▶ **EXERCISE MATERIAL**:
------------------------------------

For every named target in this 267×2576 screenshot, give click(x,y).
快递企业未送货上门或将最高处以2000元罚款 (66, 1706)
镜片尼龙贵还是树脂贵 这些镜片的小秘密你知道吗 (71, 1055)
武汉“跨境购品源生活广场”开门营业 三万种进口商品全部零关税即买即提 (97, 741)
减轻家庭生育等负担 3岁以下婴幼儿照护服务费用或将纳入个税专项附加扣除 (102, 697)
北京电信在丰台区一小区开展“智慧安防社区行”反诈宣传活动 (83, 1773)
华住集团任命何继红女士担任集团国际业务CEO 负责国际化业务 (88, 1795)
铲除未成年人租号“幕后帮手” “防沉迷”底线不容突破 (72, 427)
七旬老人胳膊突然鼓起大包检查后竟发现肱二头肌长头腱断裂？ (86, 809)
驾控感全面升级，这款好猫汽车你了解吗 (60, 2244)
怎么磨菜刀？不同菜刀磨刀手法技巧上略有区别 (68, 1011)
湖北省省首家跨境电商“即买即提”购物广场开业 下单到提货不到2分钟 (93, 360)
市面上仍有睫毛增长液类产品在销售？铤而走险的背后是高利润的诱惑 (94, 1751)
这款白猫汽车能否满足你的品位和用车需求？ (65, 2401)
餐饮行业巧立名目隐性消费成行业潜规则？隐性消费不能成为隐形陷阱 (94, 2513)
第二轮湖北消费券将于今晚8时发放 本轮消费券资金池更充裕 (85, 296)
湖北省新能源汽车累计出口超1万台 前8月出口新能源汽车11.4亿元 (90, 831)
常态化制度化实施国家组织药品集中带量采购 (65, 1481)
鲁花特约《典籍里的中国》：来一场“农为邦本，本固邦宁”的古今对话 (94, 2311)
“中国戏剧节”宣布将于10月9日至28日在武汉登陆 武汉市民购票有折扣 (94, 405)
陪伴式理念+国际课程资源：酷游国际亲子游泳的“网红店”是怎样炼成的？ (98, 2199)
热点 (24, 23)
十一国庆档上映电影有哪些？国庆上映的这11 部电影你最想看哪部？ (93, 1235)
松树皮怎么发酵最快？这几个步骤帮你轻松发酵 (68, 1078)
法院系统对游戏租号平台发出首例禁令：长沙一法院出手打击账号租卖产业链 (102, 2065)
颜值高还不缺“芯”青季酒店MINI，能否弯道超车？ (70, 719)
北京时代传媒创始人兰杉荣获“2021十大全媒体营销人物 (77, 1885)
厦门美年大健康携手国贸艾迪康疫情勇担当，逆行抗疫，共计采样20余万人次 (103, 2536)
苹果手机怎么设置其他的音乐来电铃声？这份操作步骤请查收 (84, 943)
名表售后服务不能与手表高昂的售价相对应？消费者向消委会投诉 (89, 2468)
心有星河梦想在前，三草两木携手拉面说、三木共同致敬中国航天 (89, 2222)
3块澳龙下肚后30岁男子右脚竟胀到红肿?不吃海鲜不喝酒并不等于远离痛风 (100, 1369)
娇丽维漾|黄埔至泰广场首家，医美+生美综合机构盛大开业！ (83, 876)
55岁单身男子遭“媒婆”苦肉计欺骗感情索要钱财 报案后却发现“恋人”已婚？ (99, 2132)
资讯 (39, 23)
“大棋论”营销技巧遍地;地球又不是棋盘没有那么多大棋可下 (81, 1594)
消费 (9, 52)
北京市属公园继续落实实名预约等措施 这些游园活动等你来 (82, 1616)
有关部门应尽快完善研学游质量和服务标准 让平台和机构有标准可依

------------------------------------

▶ **PROBLEM TO SOLVE**: Copy all of the records above line for line, with no changes to any character.

▶ **WRITTEN ANSWER**:
For every named target in this 267×2576 screenshot, give click(x,y).
快递企业未送货上门或将最高处以2000元罚款 (66, 1706)
镜片尼龙贵还是树脂贵 这些镜片的小秘密你知道吗 (71, 1055)
武汉“跨境购品源生活广场”开门营业 三万种进口商品全部零关税即买即提 (97, 741)
减轻家庭生育等负担 3岁以下婴幼儿照护服务费用或将纳入个税专项附加扣除 (102, 697)
北京电信在丰台区一小区开展“智慧安防社区行”反诈宣传活动 (83, 1773)
华住集团任命何继红女士担任集团国际业务CEO 负责国际化业务 (88, 1795)
铲除未成年人租号“幕后帮手” “防沉迷”底线不容突破 (72, 427)
七旬老人胳膊突然鼓起大包检查后竟发现肱二头肌长头腱断裂？ (86, 809)
驾控感全面升级，这款好猫汽车你了解吗 (60, 2244)
怎么磨菜刀？不同菜刀磨刀手法技巧上略有区别 (68, 1011)
湖北省省首家跨境电商“即买即提”购物广场开业 下单到提货不到2分钟 (93, 360)
市面上仍有睫毛增长液类产品在销售？铤而走险的背后是高利润的诱惑 (94, 1751)
这款白猫汽车能否满足你的品位和用车需求？ (65, 2401)
餐饮行业巧立名目隐性消费成行业潜规则？隐性消费不能成为隐形陷阱 (94, 2513)
第二轮湖北消费券将于今晚8时发放 本轮消费券资金池更充裕 (85, 296)
湖北省新能源汽车累计出口超1万台 前8月出口新能源汽车11.4亿元 (90, 831)
常态化制度化实施国家组织药品集中带量采购 (65, 1481)
鲁花特约《典籍里的中国》：来一场“农为邦本，本固邦宁”的古今对话 (94, 2311)
“中国戏剧节”宣布将于10月9日至28日在武汉登陆 武汉市民购票有折扣 (94, 405)
陪伴式理念+国际课程资源：酷游国际亲子游泳的“网红店”是怎样炼成的？ (98, 2199)
热点 (24, 23)
十一国庆档上映电影有哪些？国庆上映的这11 部电影你最想看哪部？ (93, 1235)
松树皮怎么发酵最快？这几个步骤帮你轻松发酵 (68, 1078)
法院系统对游戏租号平台发出首例禁令：长沙一法院出手打击账号租卖产业链 (102, 2065)
颜值高还不缺“芯”青季酒店MINI，能否弯道超车？ (70, 719)
北京时代传媒创始人兰杉荣获“2021十大全媒体营销人物 (77, 1885)
厦门美年大健康携手国贸艾迪康疫情勇担当，逆行抗疫，共计采样20余万人次 (103, 2536)
苹果手机怎么设置其他的音乐来电铃声？这份操作步骤请查收 (84, 943)
名表售后服务不能与手表高昂的售价相对应？消费者向消委会投诉 (89, 2468)
心有星河梦想在前，三草两木携手拉面说、三木共同致敬中国航天 (89, 2222)
3块澳龙下肚后30岁男子右脚竟胀到红肿?不吃海鲜不喝酒并不等于远离痛风 (100, 1369)
娇丽维漾|黄埔至泰广场首家，医美+生美综合机构盛大开业！ (83, 876)
55岁单身男子遭“媒婆”苦肉计欺骗感情索要钱财 报案后却发现“恋人”已婚？ (99, 2132)
资讯 (39, 23)
“大棋论”营销技巧遍地;地球又不是棋盘没有那么多大棋可下 (81, 1594)
消费 (9, 52)
北京市属公园继续落实实名预约等措施 这些游园活动等你来 (82, 1616)
有关部门应尽快完善研学游质量和服务标准 让平台和机构有标准可依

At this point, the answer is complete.